Enerji ve Tabii Kaynaklar Bakanı Fatih Dönmez, 29 Mart 2023 tarihinde basına verdiği demeçte, “Akkuyu’da sona yaklaşıyoruz. 27 Nisan’da ilk nükleer yakıt tesisimize geliyor. Böylece Akkuyu nükleer tesis statüsü kazanacak” şeklinde bir açıklama yapmış, aynı akşam Partili Cumhurbaşkanı Recep Tayyip Erdoğan ise santralın açılışına dair bir televizyon kanalında, “Nisan’ın 27’sinde bir ihtimal belki Sayın Putin de gelecek. Veya birlikte online sistemle bağlanacağız, Akkuyu’nun inşallah ilk adımını atacağız” ifadesini kullanmıştır.
Rusya Devlet Nükleer Enerji Kuruluşu Rosatom’un Genel Müdürü Aleksey Likhachev ise Akkuyu Nükleer Güç Santralı’nda (NGS), “… Bu bahar santrala taze nükleer yakıt teslim edilecek ve böylece Akkuyu NGS sahası nükleer santral statüsü alacak. … Üçüncü çeyrekte ise birinci ünitede genel inşaat ve montaj işlerini tamamlayarak devreye alma aşamasına geçeceğiz. Daha sonra birkaç ay içinde UAEA gerekliliklerine uygun olarak ekipmanı ve yakıtı doğrudan reaktörde test edeceğiz” şeklinde açıklamalarda bulunmuştur.

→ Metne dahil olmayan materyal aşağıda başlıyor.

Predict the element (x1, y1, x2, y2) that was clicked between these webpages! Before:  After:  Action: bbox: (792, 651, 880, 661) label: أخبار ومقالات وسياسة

Rosatom şirket sorumluları birinci reaktördeki inşaat çalışmalarının 2023 yılı üçüncü çeyreğinde tamamlanabileceğini, ülke yöneticileri ise 27 Nisan 2023 tarihinde santrala nükleer yakıtların getirilerek santralın açılışının yapılacağı yönünde birbirleriyle tamamen çelişen açıklamalar yapmışlardır.
Nükleer yakıt çubuklarının getirilmesi ülke geleceği için büyük bir tehdittir.
Meslek örgütleri, bilim insanları ve Türkiye halkının tepkilerine rağmen, nükleer santral projeleri ısrarla gündemde tutulmaya çalışılmakta olup, Akkuyu’da sorunlu inşaat süreci ise devam etmektedir. Sinop’ta ise 2019 yılında maliyet artışları nedeniyle Japon yüklenici şirketin projeden çekilmesi ve Sinop NGS Çevresel Etki Değerlendirmesi (ÇED) olumlu raporuna karşı açılmış olan davanın daha sonuçlanmamasına rağmen Rus şirketler ile pazarlıklar yapılmaktadır.
Dünyadaki ilk “Yap, Sahip ol, İşlet” modeline sahip Akkuyu NGS, hem ekonomik hem sosyal çevre felaketine yol açacaktır.
Nükleer santralın proje maliyeti içinde olmayan atık yakıt çubuklarının ve çalışma süresinin bitiminde santralın bertaraf maliyetini, ekosisteme, canlılara, insan sağlığına, tarıma, balıkçılığa verdiği zararların maliyetini proje maliyetine eklediğimizde projenin iptalinden doğacak ekonomik kayıp ile karşılaştırılamayacak ölçüde ekonomik zarar önlenmiş olacaktır.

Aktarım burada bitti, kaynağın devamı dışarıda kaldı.